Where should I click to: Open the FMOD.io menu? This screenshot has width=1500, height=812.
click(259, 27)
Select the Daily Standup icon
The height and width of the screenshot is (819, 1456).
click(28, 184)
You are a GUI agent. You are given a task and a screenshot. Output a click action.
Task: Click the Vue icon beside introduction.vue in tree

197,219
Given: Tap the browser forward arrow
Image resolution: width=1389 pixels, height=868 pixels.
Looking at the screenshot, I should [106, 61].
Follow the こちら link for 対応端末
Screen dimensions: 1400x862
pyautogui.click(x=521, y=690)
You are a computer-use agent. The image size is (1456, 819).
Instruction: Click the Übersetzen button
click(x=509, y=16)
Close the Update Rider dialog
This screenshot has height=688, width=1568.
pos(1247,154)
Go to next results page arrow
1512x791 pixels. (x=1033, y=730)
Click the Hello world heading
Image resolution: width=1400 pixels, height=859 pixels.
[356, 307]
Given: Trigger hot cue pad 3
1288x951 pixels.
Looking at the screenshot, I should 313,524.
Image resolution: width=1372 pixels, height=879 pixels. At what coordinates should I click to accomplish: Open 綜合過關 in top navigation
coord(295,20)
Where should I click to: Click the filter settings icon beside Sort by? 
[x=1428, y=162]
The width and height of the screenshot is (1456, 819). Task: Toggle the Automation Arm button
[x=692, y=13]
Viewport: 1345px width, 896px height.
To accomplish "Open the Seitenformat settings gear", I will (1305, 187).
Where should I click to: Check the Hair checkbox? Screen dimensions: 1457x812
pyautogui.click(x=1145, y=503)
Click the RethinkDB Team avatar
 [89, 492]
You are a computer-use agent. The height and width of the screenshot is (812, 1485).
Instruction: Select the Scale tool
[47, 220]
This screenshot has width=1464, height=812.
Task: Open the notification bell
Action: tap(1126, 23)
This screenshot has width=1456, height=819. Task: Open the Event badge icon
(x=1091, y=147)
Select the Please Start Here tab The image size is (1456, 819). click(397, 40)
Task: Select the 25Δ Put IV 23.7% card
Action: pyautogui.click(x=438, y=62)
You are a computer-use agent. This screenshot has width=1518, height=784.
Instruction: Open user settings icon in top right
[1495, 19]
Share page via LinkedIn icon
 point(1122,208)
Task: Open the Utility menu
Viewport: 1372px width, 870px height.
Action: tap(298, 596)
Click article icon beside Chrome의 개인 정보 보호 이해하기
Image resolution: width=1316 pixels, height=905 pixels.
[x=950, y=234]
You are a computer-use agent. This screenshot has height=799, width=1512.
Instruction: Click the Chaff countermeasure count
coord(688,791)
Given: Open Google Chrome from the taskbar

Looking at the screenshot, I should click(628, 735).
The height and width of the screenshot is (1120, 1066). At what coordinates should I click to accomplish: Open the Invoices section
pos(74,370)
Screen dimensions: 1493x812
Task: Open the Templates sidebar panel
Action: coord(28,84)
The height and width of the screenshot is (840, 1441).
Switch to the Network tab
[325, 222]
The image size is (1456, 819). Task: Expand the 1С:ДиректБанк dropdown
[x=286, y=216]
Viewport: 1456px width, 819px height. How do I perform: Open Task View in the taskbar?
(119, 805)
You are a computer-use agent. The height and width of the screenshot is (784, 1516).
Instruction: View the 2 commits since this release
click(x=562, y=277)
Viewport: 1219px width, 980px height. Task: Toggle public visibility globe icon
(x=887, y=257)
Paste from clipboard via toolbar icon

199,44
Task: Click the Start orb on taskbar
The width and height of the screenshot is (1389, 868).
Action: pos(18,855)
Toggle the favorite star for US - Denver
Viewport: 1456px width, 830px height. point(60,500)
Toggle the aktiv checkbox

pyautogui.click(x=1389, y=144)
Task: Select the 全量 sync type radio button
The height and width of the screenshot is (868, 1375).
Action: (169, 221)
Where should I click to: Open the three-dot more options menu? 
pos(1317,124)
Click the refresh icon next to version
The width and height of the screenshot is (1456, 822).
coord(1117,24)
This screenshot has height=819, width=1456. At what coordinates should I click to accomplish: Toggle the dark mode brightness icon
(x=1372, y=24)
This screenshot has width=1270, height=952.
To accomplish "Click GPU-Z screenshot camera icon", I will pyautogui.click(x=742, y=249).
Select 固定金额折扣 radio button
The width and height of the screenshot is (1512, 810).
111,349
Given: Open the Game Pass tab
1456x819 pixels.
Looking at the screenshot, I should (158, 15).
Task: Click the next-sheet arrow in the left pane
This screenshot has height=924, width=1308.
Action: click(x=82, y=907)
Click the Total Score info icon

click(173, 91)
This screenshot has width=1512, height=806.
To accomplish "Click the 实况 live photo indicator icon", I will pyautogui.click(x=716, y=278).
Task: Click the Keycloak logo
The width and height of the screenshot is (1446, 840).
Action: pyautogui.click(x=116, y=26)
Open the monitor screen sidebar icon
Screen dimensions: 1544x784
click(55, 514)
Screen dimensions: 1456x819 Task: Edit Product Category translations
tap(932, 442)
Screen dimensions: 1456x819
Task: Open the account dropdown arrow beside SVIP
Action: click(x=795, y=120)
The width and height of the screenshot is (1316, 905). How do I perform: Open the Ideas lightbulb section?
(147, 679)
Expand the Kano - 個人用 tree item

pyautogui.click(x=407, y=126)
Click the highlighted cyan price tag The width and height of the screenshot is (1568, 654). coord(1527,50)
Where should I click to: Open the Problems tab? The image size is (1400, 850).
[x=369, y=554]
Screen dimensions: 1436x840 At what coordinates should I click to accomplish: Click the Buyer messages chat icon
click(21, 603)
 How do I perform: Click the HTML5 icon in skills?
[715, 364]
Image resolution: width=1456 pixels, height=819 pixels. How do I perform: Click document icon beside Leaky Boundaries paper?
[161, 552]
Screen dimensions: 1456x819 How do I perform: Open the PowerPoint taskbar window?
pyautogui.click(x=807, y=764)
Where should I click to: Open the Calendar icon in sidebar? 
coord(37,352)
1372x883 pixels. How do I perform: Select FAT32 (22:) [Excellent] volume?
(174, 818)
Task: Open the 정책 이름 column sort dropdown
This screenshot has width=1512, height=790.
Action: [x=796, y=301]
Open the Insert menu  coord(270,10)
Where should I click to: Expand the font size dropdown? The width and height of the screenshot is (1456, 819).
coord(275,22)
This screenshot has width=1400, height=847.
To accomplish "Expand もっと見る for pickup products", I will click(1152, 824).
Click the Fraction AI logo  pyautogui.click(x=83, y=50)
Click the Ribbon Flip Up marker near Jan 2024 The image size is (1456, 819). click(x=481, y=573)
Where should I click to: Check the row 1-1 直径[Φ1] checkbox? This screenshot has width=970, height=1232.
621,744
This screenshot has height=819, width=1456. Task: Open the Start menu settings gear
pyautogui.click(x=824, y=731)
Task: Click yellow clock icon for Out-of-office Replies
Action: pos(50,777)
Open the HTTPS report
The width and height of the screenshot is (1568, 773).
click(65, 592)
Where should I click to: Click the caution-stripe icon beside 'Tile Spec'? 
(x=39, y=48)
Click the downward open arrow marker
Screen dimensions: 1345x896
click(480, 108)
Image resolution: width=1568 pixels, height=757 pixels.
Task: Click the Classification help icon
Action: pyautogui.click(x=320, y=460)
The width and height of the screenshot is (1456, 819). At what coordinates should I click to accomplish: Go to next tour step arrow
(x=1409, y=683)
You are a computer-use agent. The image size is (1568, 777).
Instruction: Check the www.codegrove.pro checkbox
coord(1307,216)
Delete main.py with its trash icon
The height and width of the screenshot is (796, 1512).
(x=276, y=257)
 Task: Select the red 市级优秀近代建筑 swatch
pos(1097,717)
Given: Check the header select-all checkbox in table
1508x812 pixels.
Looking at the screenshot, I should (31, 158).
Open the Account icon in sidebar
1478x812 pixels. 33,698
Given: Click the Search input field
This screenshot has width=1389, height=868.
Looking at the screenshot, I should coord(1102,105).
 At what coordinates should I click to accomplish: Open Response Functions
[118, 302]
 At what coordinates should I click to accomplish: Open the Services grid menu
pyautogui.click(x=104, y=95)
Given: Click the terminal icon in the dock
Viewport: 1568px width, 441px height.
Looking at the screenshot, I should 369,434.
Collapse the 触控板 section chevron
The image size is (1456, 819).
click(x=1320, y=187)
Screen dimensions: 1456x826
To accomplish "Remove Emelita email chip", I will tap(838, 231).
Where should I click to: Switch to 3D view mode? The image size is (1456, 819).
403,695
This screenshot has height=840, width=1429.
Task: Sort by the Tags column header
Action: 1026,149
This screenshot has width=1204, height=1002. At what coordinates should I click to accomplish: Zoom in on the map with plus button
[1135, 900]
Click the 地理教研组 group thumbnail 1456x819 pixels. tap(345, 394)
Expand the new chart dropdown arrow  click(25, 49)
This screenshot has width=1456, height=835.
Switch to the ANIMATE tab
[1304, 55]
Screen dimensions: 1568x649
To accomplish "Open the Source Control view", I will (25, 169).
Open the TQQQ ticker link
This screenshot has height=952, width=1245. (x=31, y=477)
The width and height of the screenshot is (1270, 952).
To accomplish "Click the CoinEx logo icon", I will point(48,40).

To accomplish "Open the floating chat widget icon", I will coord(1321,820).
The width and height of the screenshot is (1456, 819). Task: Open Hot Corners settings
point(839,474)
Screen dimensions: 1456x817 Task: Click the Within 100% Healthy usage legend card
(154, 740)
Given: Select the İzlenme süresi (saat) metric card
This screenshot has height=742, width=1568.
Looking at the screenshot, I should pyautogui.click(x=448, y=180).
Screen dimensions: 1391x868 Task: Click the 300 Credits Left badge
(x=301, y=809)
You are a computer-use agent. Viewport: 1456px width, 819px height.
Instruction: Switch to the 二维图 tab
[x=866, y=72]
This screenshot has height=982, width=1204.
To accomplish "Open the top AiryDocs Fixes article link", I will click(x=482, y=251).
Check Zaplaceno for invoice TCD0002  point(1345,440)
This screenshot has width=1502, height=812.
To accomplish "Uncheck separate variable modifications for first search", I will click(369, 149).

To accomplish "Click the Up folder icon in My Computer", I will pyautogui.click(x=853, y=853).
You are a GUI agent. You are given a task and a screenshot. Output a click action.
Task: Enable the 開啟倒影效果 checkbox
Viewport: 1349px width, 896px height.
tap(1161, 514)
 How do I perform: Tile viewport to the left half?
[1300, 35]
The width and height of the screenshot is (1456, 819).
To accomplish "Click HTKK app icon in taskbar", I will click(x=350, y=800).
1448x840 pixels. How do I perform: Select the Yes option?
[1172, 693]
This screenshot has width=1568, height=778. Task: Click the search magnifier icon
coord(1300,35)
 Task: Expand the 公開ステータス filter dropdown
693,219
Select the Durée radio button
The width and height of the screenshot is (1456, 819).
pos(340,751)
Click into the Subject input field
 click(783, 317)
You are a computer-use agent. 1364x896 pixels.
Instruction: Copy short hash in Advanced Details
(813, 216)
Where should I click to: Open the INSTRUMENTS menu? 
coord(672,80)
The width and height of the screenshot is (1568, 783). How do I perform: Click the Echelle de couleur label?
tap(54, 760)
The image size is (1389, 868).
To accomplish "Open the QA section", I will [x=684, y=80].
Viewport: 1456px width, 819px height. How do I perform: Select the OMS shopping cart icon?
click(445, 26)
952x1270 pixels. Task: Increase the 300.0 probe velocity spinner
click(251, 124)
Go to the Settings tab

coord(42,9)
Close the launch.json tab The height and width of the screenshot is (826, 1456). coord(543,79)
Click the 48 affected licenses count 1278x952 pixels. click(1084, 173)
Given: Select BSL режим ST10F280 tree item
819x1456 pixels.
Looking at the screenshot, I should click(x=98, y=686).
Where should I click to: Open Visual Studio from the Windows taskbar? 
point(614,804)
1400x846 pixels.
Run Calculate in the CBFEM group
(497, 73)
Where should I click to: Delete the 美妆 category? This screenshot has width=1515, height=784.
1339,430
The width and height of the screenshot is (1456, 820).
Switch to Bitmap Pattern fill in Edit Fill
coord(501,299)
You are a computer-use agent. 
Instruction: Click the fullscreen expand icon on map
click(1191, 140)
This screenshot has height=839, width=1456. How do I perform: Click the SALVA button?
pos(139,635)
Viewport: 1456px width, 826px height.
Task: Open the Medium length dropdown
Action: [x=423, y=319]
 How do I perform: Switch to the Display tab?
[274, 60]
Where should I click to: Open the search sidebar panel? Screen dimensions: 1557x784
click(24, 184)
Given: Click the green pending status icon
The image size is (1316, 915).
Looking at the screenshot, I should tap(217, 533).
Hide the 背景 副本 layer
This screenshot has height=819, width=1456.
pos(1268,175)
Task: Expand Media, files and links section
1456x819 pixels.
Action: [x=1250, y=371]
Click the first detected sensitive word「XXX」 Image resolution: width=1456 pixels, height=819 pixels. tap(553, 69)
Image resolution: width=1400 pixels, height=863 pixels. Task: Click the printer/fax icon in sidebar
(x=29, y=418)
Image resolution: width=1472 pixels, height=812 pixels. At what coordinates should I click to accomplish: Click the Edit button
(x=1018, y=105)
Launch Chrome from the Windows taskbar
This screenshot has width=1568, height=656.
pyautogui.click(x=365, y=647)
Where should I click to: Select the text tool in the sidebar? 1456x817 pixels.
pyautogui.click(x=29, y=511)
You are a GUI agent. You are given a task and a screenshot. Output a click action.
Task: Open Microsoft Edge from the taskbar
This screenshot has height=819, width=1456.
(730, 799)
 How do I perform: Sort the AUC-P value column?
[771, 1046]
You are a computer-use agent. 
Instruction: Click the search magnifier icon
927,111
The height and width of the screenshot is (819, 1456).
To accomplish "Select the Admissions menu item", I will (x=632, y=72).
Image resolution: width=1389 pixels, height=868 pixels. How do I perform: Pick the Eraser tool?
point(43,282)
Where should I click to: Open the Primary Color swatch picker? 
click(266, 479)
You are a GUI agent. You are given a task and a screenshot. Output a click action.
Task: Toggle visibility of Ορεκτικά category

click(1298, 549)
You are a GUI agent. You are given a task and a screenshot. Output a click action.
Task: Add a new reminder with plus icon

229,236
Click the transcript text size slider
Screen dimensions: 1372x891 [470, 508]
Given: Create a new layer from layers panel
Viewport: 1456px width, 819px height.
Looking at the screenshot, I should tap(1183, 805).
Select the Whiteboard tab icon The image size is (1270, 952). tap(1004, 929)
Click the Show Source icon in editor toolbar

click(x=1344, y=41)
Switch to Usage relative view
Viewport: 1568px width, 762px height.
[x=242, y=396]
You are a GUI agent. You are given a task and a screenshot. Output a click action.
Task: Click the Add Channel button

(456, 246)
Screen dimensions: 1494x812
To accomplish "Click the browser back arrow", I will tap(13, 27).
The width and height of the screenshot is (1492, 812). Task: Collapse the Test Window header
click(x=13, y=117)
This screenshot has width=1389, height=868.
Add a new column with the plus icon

* [WHAT TO DO]: Provide only the count of lines above in which the word "first" occurs.

* [ANSWER SECTION]: 2